Coronavirus: ¿Cuánto más aguanta la fruticultura con este tipo de cambio?

Los países que compiten en distintos mercados con la oferta del valle de Río Negro y Neuquén optaron por devaluar fuertemente sus monedas. A su vez, tienen controlada su estructura de costos, lo que mejora sustancialmente su posición comercial.



El tipo de cambio termina de influir en los posibles retornos que pueda lograr la actividad.

La crisis económica internacional desatada por la pandemia del coronavirus rompió los tradicionales equilibrios de mercado que se venían consolidando en los últimos años.

Con los cambios generados tras la enfermedad, algunos países han tomado distintas herramientas para poder mantener a sus empresas competitivas.

Los más poderosos, inyectando enormes cantidades de dinero al sistema para que el comercio continúe funcionando. El resto devaluando sus monedas para poder llegar mejor posicionados con su oferta exportable en los destinos finales de venta de sus productos.

Los países que compiten con la fruticultura del valle de Río Negro y Neuquén optaron por esta última herramienta financiera.

Si se analiza la evolución que han tenido las distintas monedas queda claro que la devaluación fue parte de una estrategia para defender a las empresas de esos países.

Argentina, se quedó en medio de esta batalla. Intentó ayudar a sus exportadoras con medidas que todavía no llegan a efectivizarse en la práctica. Por otro lado, el tipo de cambio en este primer trimestre del año se movió sólo un 5% mientras que en los países donde se producen o colocan peras y manzanas la paridad se ha movido hasta el 35%.

El gráfico muestra como han evolucionado cada una de las monedas:

Hay que destacar que Rusia y Brasil es hacia donde se dirige gran parte de la oferta exportable del Valle de Río Negro y Neuquén por lo tanto por las ventas en rublos o reales en destino la fruta argentina percibirá menos dólares.

En el caso de Nueva Zelanda, Chile y Sudáfrica, cuyas ofertas están en muchos casos en los mercados hacia donde se orienta la fruta argentina, van a tener claramente una mejora de competitividad basada en el tipo de cambio.

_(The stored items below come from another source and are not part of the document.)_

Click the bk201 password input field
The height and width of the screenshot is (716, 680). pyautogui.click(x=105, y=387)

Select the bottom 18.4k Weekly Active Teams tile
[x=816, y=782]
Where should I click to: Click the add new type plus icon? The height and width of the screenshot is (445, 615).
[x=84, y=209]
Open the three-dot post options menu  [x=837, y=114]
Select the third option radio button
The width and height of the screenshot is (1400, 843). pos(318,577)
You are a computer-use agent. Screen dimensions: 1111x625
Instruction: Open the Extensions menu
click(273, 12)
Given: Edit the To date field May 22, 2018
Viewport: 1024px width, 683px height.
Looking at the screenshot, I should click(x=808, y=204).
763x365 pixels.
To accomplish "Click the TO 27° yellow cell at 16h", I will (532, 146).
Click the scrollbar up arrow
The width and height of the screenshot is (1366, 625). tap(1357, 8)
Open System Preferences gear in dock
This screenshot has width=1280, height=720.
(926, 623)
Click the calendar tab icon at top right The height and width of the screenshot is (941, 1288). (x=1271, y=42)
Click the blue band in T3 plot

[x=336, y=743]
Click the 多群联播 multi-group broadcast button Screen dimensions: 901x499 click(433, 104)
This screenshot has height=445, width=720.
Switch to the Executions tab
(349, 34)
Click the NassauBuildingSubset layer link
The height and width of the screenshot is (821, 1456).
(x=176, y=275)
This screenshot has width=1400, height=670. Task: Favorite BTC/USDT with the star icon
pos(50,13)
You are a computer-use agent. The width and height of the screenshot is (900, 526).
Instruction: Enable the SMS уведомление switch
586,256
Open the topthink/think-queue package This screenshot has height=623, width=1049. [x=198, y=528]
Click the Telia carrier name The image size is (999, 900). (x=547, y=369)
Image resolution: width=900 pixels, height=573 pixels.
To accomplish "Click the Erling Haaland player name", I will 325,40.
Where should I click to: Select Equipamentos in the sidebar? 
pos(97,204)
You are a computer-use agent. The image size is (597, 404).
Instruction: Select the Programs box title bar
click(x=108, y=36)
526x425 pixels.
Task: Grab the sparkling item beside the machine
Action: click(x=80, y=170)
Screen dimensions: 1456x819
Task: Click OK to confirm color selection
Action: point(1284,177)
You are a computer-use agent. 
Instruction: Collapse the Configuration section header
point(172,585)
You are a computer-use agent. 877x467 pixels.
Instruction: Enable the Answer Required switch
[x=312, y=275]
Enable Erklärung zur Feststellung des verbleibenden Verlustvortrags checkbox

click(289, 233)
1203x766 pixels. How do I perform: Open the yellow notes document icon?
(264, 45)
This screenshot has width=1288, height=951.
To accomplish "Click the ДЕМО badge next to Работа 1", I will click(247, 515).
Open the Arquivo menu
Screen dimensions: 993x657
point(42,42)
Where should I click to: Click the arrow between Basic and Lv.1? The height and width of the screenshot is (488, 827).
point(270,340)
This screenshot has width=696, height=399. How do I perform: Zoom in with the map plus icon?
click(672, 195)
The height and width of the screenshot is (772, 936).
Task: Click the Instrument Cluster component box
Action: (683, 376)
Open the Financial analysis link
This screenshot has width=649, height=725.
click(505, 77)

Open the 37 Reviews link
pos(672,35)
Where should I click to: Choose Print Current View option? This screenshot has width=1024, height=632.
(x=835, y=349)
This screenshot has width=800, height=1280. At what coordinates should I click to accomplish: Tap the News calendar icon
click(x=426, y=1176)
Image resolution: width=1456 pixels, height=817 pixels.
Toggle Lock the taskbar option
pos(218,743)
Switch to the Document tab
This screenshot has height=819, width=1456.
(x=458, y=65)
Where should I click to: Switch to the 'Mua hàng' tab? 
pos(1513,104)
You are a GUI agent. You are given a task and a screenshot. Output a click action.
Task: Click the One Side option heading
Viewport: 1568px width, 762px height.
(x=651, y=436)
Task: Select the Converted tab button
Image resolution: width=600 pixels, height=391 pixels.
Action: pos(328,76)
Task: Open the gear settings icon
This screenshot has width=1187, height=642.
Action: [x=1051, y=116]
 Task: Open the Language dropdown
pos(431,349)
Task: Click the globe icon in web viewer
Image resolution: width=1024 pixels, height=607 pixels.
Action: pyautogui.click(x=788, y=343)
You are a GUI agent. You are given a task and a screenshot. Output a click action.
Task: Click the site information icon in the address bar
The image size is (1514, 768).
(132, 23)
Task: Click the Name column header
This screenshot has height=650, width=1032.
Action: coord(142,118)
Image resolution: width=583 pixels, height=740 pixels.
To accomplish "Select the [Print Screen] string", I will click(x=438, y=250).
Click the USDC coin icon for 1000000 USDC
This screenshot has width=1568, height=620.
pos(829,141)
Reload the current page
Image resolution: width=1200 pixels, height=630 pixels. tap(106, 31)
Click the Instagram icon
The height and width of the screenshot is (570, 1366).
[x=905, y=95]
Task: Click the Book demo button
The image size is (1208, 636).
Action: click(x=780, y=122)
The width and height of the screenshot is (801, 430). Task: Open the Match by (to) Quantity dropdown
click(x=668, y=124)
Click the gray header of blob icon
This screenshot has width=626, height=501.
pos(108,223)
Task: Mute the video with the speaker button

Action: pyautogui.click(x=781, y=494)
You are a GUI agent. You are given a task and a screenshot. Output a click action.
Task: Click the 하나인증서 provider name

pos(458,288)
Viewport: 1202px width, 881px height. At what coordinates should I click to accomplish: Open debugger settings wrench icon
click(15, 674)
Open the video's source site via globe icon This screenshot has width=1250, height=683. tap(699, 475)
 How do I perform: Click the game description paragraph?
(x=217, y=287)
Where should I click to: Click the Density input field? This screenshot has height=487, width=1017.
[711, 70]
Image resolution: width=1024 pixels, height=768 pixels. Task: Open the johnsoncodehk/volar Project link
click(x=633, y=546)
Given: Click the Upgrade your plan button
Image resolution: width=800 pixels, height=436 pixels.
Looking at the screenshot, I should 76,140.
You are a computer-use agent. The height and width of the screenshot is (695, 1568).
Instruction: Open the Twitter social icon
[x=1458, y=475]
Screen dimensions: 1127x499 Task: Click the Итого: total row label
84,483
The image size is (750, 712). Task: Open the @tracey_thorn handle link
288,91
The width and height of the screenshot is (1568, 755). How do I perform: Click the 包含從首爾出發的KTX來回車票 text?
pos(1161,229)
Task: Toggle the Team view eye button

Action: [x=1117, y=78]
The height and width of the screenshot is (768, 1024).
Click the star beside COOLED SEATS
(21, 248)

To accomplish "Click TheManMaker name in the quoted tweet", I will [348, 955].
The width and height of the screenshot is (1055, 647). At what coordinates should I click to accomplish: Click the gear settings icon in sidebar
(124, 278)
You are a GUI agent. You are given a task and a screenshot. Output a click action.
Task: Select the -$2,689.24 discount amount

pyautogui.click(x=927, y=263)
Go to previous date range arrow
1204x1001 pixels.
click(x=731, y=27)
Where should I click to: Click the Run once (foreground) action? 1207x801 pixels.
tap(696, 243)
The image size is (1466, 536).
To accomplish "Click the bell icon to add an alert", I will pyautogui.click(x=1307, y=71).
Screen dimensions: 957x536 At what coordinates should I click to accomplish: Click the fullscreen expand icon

Esto se potencia aún más cuando se observa la evolución que ha tenido la inflación -equivalente a costos internos- en cada uno de los países bajo análisis:

El ejemplo de Brasil es tal vez el más impactante como país de destino de muestra fruta que muestra una inflación del 0,6% en el primer trimestre del año y una devaluación del 34% en el mismo período, reflejando una mejora del tipo de cambio real de algo más del 33% en los primeros noventa días del año.

Sudáfrica, cuyas peras compiten directamente con las argentinas en varios mercados de Europa, refleja una inflación del 1,7% en el trimestre y una devaluación del 35% en el mismo período. La mejora competitiva es aquí también del 33%.

Argentina, por su parte, al relacionar la evolución del tipo de cambio con la inflación, la pérdida cambiaria que registra es el 1%. Y a esto hay que computarle las retenciones del 5% que hoy sufre la fruticultura regional y que ninguno de los países analizados cuenta con este tributo altamente distorsivo.